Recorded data
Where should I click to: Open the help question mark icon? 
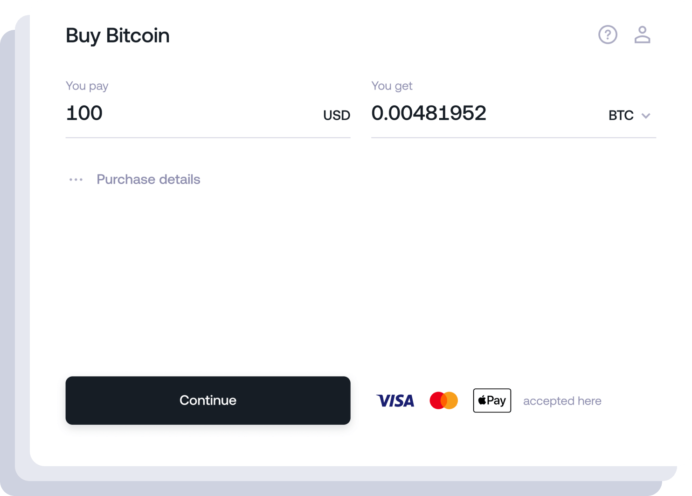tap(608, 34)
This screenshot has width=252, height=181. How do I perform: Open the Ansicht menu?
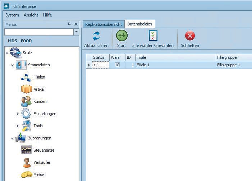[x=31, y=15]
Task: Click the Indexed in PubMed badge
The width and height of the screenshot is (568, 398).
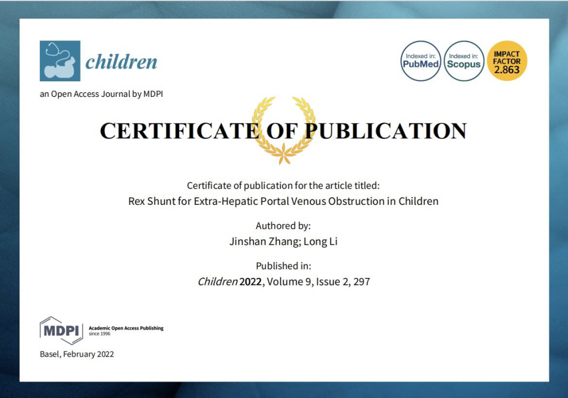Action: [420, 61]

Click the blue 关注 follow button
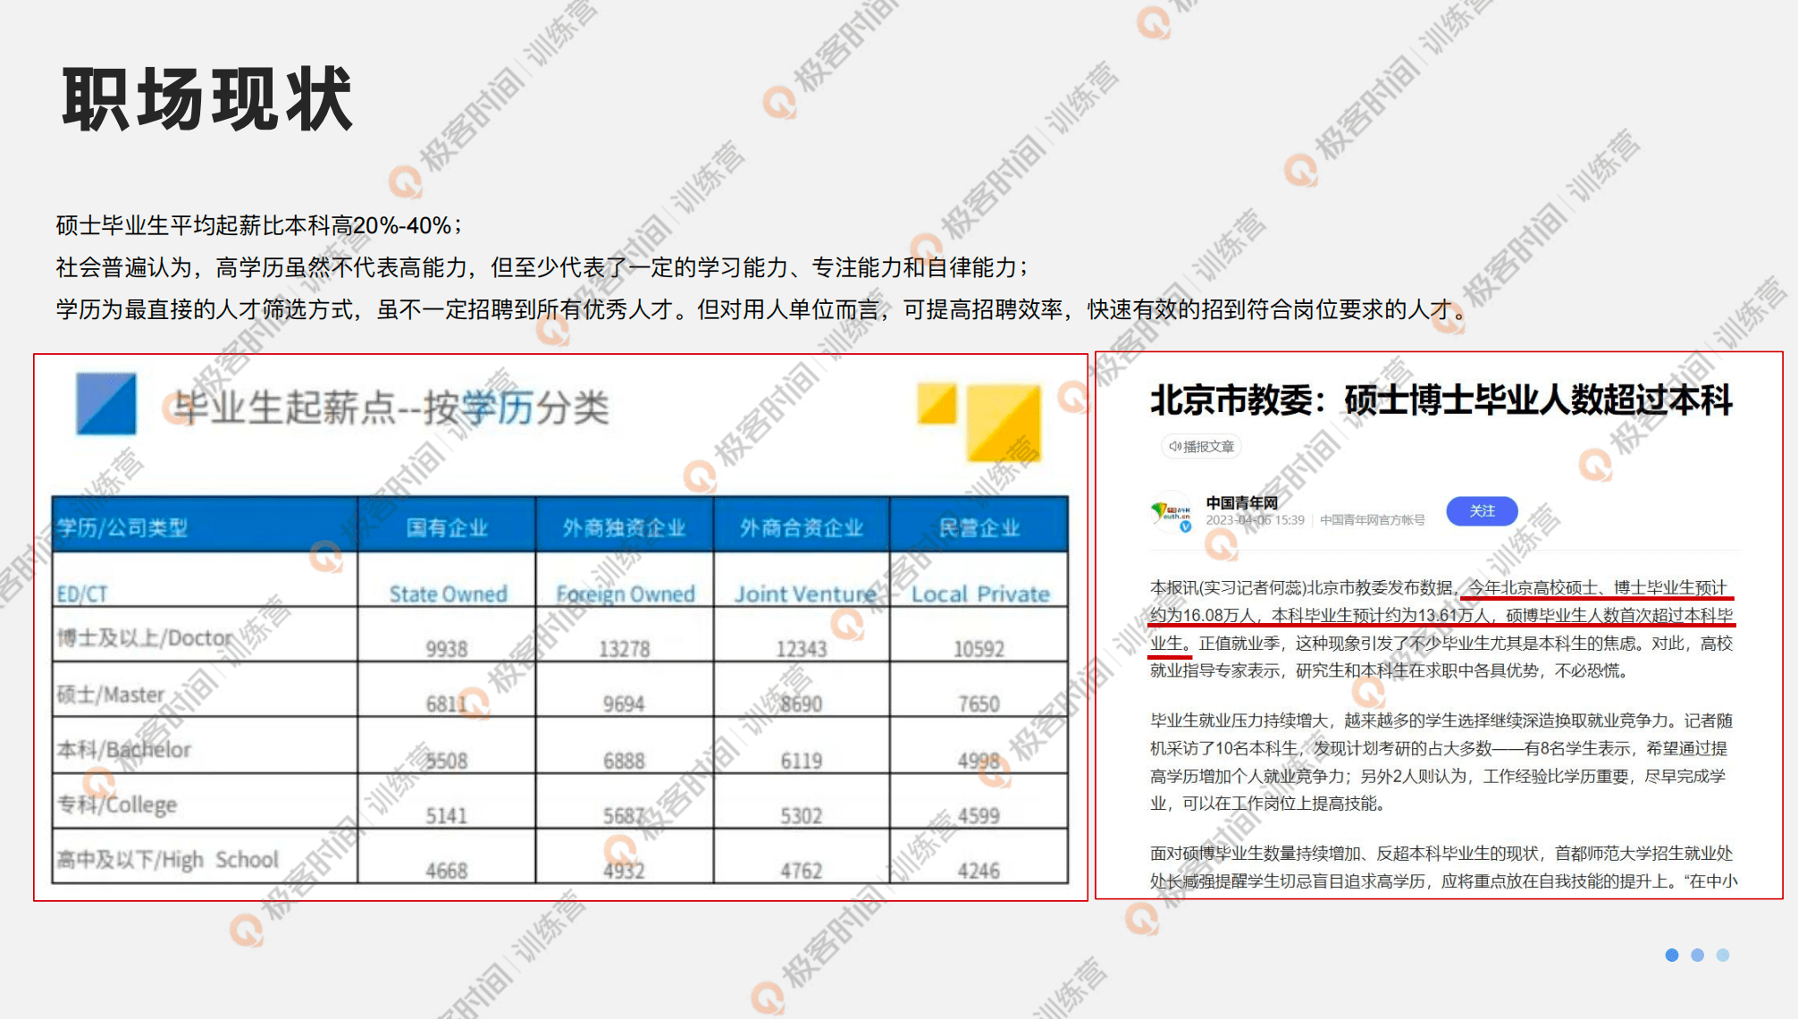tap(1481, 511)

→ Work to complete
Reproduce every line of the records above word for word, leaving out the pictures.

→ Answer to this exercise
Where should I click to: Open the help question mark icon? 
tap(608, 34)
This screenshot has width=252, height=181. How do I perform: Open the Ansicht menu?
[x=31, y=15]
Task: Click the Indexed in PubMed badge
The width and height of the screenshot is (568, 398).
Action: [420, 61]

Click the blue 关注 follow button
tap(1481, 511)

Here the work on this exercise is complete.